Uroporphyinogen decarboxylase
What factors contribute to porphyria cutanea tarda?
EtOH, HCV, haemochromatosis, oestrogen
Name 3 drugs associated with jejunal villous atrophy
Olmesartan, MMF and AZA
Why is ammonia elevated in liver failure?
It is usually produced in the colon, enters the portal system and is broken down via the urea cycle in the liver
How does hyperammoniaemia cause cerebral oedema?
Ammonia is converted to glutamine by astrocytic glutamine synthatase - this acts as an osmolyte.
What are the first line treatments for hepatic encephalopathy?
Lactulose 25mL BD - titrate to achieve 3 stools daily
IV L-ornithine-L-aspartate - provides alternative urea cycle substrate
Rifaximin 550mg BD
Probiotics
Which HLA genes are most strongly associated with coeliac disease?
DQ2 (95%) and DQ8 (80%)
What are the diagnostic tests in HCV?
HCV Ab
- Screening test
- Low false positive rate if risk factor/raised ALT
- False negs if immunosuppressed or window period (6 weeks)
- Does not distinguish between active and resolved disease
HCV RNA
- Uses PCR
- Most specific for active infection
- Usually positive at 1-2 weeks
How are qualitative and quantitative HCV RNA tests used?
Qualitative
- Used to diagnose infection or test for cure
Quantitative
- Reflective of viral burden
- Predictor of response to IFN
What % of the world’s population has had HBV infection?
30%
What % of neonates, children and adults infected with acute HBV develop chronic infection?
95%, 20-30% and <5% respectively
What % of those infected with HBV seroconvert within a year?
10-20%
Which HBV genotype is most associated with HCC?
Genotype C
What is a precore mutant form of HBV?
HBeAg negative, increased risk of cirrhosis and HCC
What % of HBV-associated HCC develop without cirrhosis?
20%
Which HCV genotype is associated with steatosis and increased progression to cirrhosis and HCC?
Genotype 3
Which 2 extrahepatic manifestations are most associated with HCV?
Cryoglobulinaemia
Porphyria cutanea tarda
Name 3 non-invasive tests used to rule out cirrhosis
Fibroscan
APRI (AST:platelet ratio index)
Hepascore
Which direct acting antivirals cannot be used in severe liver failure?
Protease inhibitors
Which SE are reduced in tenofovir alafenamide (TAF) vs tenofovir disoproxil fumarate (TDF)?
Renal impairment and osteoporosis
When should treatment be stopped in HBV treatment?

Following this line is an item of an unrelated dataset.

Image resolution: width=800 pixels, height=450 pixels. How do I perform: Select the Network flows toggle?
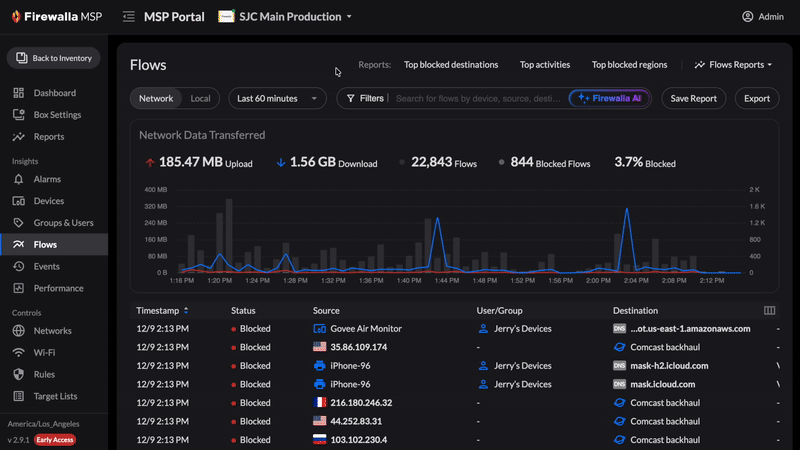coord(156,98)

In HBeAg negative – when HBsAg is cleared
In HBeAg positive – HBeAg seroconversion and 12 months consolidation
How should babies of HBsAg pos mothers be treated?
HBIG and 3 x vaccinations
What is the most common cause of acute hepatitis globally?
HEV
What are the criteria for radiographic diagnosis of HCC?

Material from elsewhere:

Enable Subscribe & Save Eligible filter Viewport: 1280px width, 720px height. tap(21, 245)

> 1cm AND MDCT/Gad-enhanced MRI with arterial hyperintensity AND washout on delayed or venous phase.
What are the therapeutic options in HCC?
- 1 nodule < 2cm => Transplant if portal HTN / high bili. Resect if not. Ablate if resection contraindicated.

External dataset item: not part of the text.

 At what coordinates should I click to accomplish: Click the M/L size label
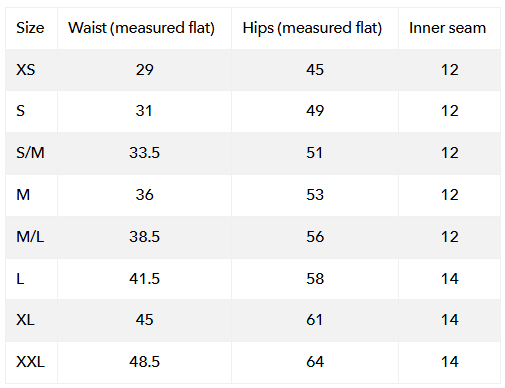(30, 237)
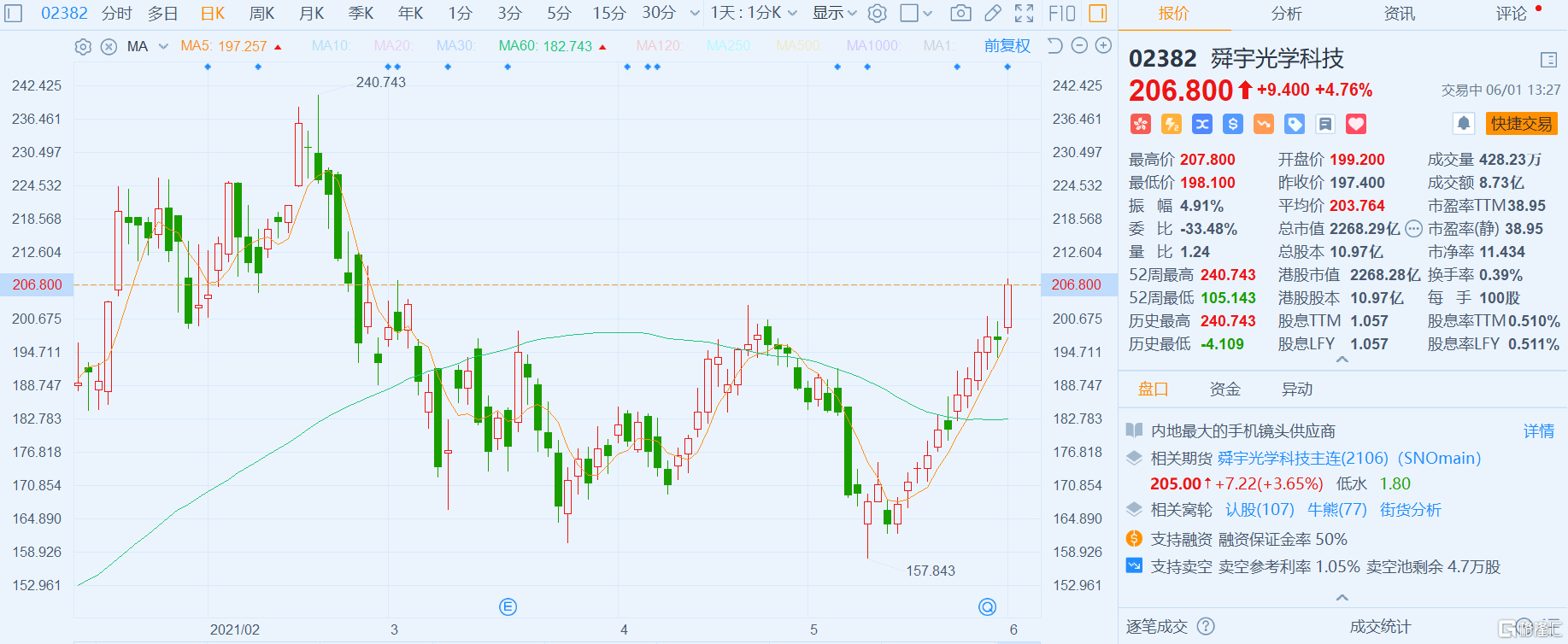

- 1 nodule < 3cm => Transplant if portal HTN / high bili. Resect if not.
- Up to 3 nodules < 3cm => Transplant if possible. Otherwise ablate.
- Multinodular => TACE
- Portal invasion, extrahepatic spread => sorafenib
- Child-Pugh C => supportive care
What is the most common cause of acute liver failure?
What are other common differentials?
HBV
DDx:
- HAV, HEV, HSV, EBV, Parvovirus B19
- Paracetamol, antiepileptics, anti-TB drugs
- Amanita phalloides (death cap mushroom)
Uncommon DDx:
- AIH, malignancy, ischaemic hepatitis, Wilson’s disease, acute fatty liver of pregnancy, Reye syndrome, Budd-Chiari syndrome
What are the King’s College criteria for liver transplant in paracetamol overdose?
- pH < 7.25 after fluids + NAC + 24hrs
OR - INR > 6.5 AND Cr > 300/anuric AND grade 3/4 encephalopathy
What are the King’s College criters for liver transplant in non-paracetamol overdose?
INR > 6.5 OR 3 out of 5: - INR > 3.5 - Bili > 300 - Jaundice to encephalopathy > 7 days - Age < 10 or > 40 - Unfavourable aetiology (seronegative, drugs)
What is the most significant variable predictive of death in acute liver failure?
Encephalopathy
What is the most common cause for liver transplantation in Australia?
Hepatitis C
What are the 4 most common causes of cirrhosis?
EtOH > Hep C > Hep B > NAFLD
What are the components of the Child-Pugh-Turcotte score?
A BEAP: Albumin Bili Encephalopathy Ascites PT (INR)
Predictive of 2yr survival
What are the cut-off scores for Child A, B and C?